What Is Fluoride Treatment?
Fluoride is the most effective agent available to help prevent tooth decay. It is a mineral that is naturally present in varying amounts in almost all foods and water supplies. The benefits of fluoride have been well known for over 50 years and are supported by many health and professional organizations.
- Topical fluoride strengthens the teeth once they have erupted by seeping into the outer surface of the tooth enamel, making the teeth more resistant to decay. We gain topical fluoride by using fluoride containing dental products such as toothpaste, mouth rinses, and gels. Dentists and dental hygienists generally recommend that children have a professional application of fluoride twice a year during dental check-ups.
- Systemic fluoride strengthens the teeth that have erupted as well as those that are developing under the gums. We gain systemic fluoride from most foods and our community water supplies. It is also available as a supplement in drop or gel form and can be prescribed by your dentist or physician.

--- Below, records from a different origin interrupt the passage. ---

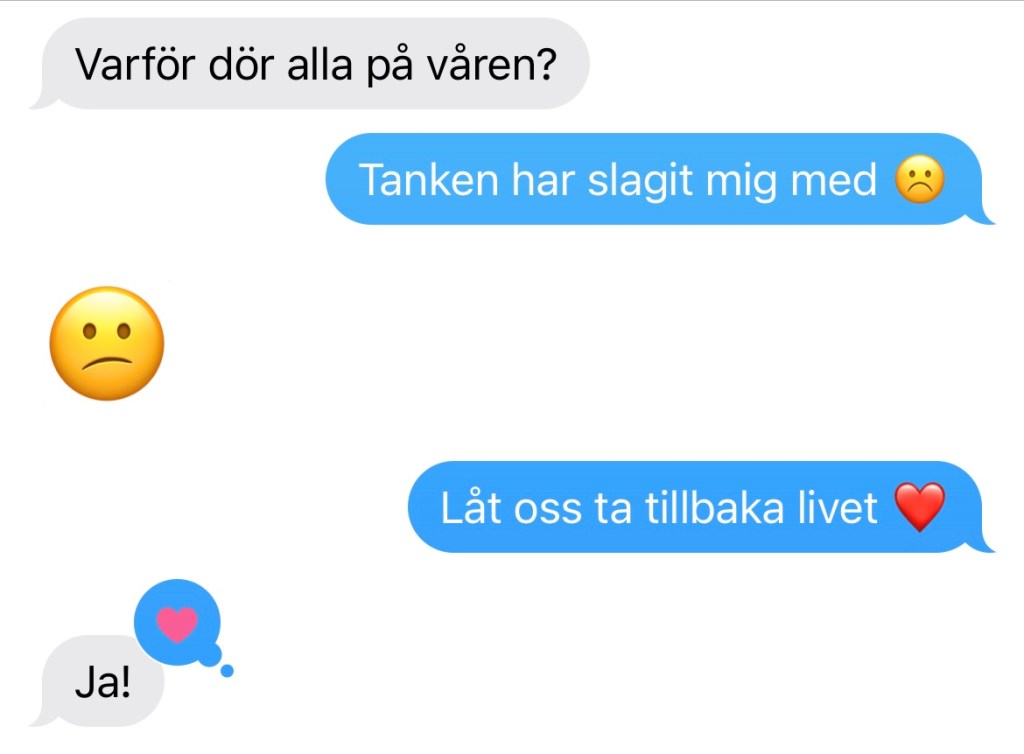This screenshot has height=754, width=1024.
Task: Click the red heart emoji after 'livet'
Action: [x=920, y=507]
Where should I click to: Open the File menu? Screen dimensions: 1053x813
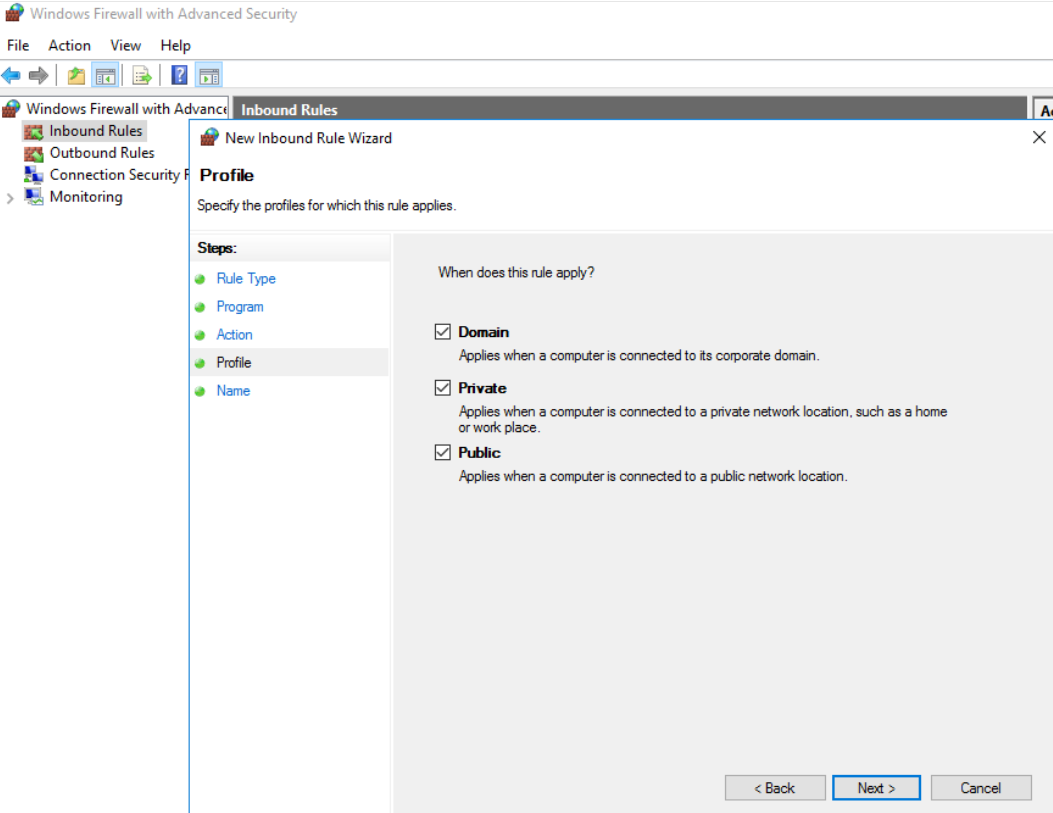pyautogui.click(x=18, y=45)
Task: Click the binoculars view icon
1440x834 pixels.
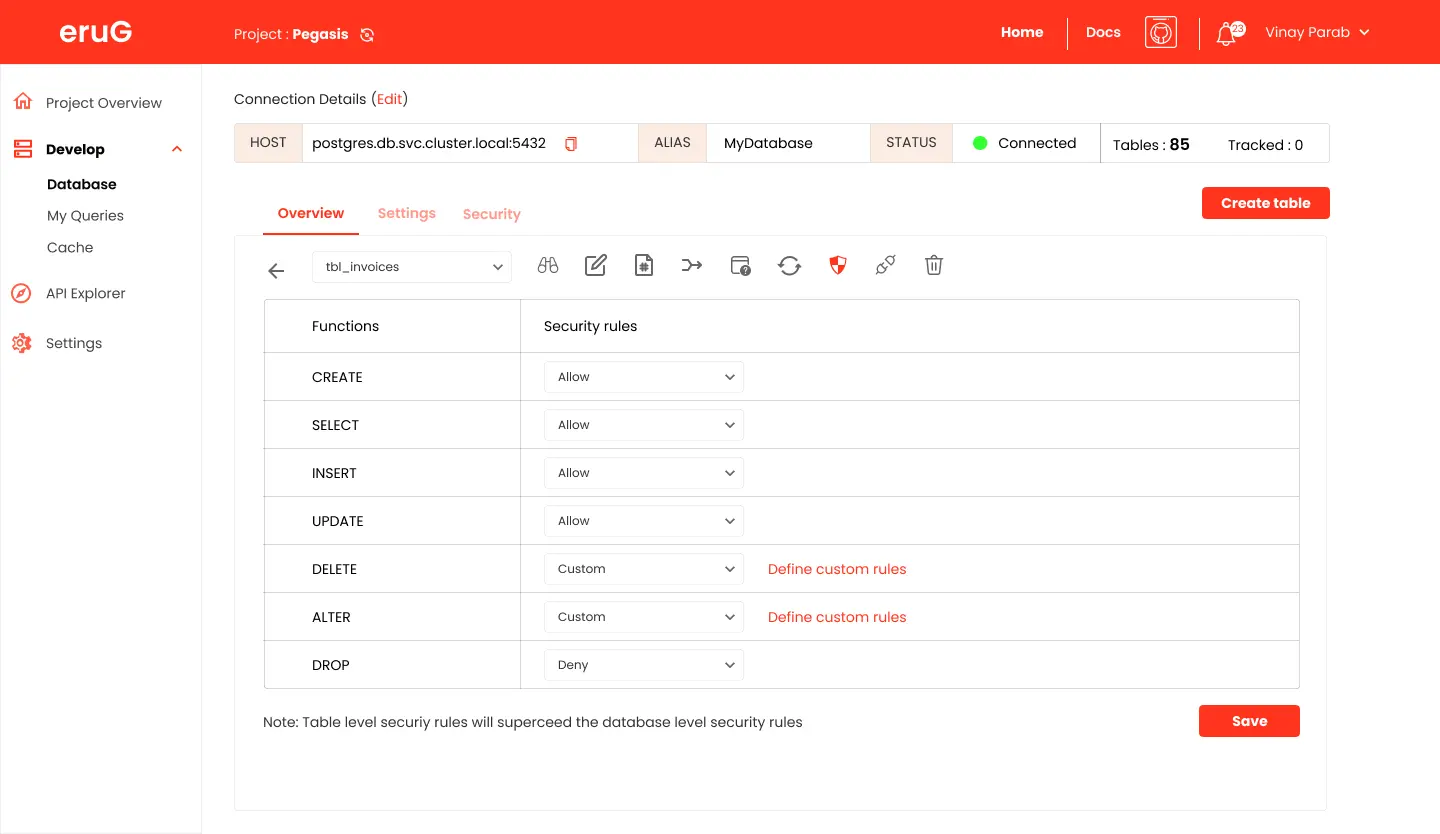Action: 547,266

Generally, fluoride drops are recommended for infants, and tablets are best suited for children up through the teen years. It is very important to monitor the amounts of fluoride a child ingests. If too much fluoride is consumed while the teeth are developing, a condition called fluorosis (white spots on the teeth) may result.
The short answer is, we all do. Patients may require regular fluoride treatments include anyone who:
- tends to eat a lot of snacks and sugary foods
- has a lot of pits or grooves in their teeth where bacteria can easily get in
- has braces
- has had a lot of dental work
- has dry mouth caused by medications or by some other health condition
- has gum disease or recessed gums
Using toothpastes and mouthwash with fluoride is great, but the amounts are so low that it is not enough to get the full preventative effects. At our Holladay dental office, we can offer fluoride treatment in stronger amounts that works to harden your enamel and protect your teeth from everyday bacteria that results in dental decay.
Although most people receive fluoride from food and water, sometimes it is not enough to help prevent decay. Your dentist or dental hygienist may recommend the use of home and/or professional fluoride treatments for the following reasons:
- Deep pits and fissures on the chewing surfaces of teeth
- Exposed and sensitive root surfaces
- Fair to poor oral hygiene habits
- Frequent sugar and carbohydrate intake
- Inadequate exposure to fluorides
- Inadequate saliva flow due to medical conditions, medical treatments or medications
- Recent history of dental decay
It is important to employ healthy oral hygiene habits such as brushing at least twice a day, floss regularly, eat balanced meals, reduce sugary snacks, and visit your dentist on a regular basis.